Mission Related Investment (MRI)” is where a foundation invests some or all of its endowment in ways that not only provide a financial return, but also advance the organization’s mission.  For example:

  • Providing loans for affordable housing that wouldn’t otherwise be built
  • Providing capital for microfinance loans

By using the whole (or a large chunk) of their endowment on projects related to their mission, they can have a larger impact than just using the interest that is paid out (even if non-MRI investments earn a slightly higher return.)

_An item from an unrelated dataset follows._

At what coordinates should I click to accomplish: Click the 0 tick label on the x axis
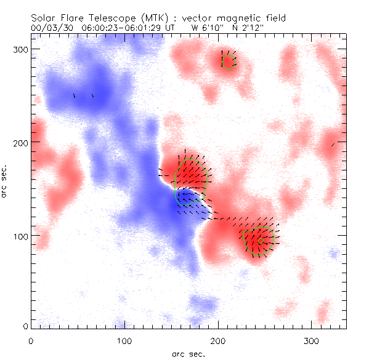pyautogui.click(x=31, y=340)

This made sense to me in the context of a foundation, but I was stopped short recently when I was asked why I don’t do it personally.   Part of my mission is offering the least well off people around the world conditions that enable them to improve their lot.  Economic opportunity through microcredit is one of the key tools to make that happen.  I support some microfinance projects with my donations, but I never really considered making “mission related investments” to use the money I have to greater effect.   This has started me off on a new direction of reading and research, and my thinking is slowly starting to crystallize.

If I waited until I got it all sorted out, I would probably never finish the post, and it would be too long for anyone to read, so I’ll aim to publish shorter pieces (which will probably still be too long), get them out there more quickly (I’ve been sitting on this one in draft form for more than 2 weeks already), and edit as my understanding is refined further.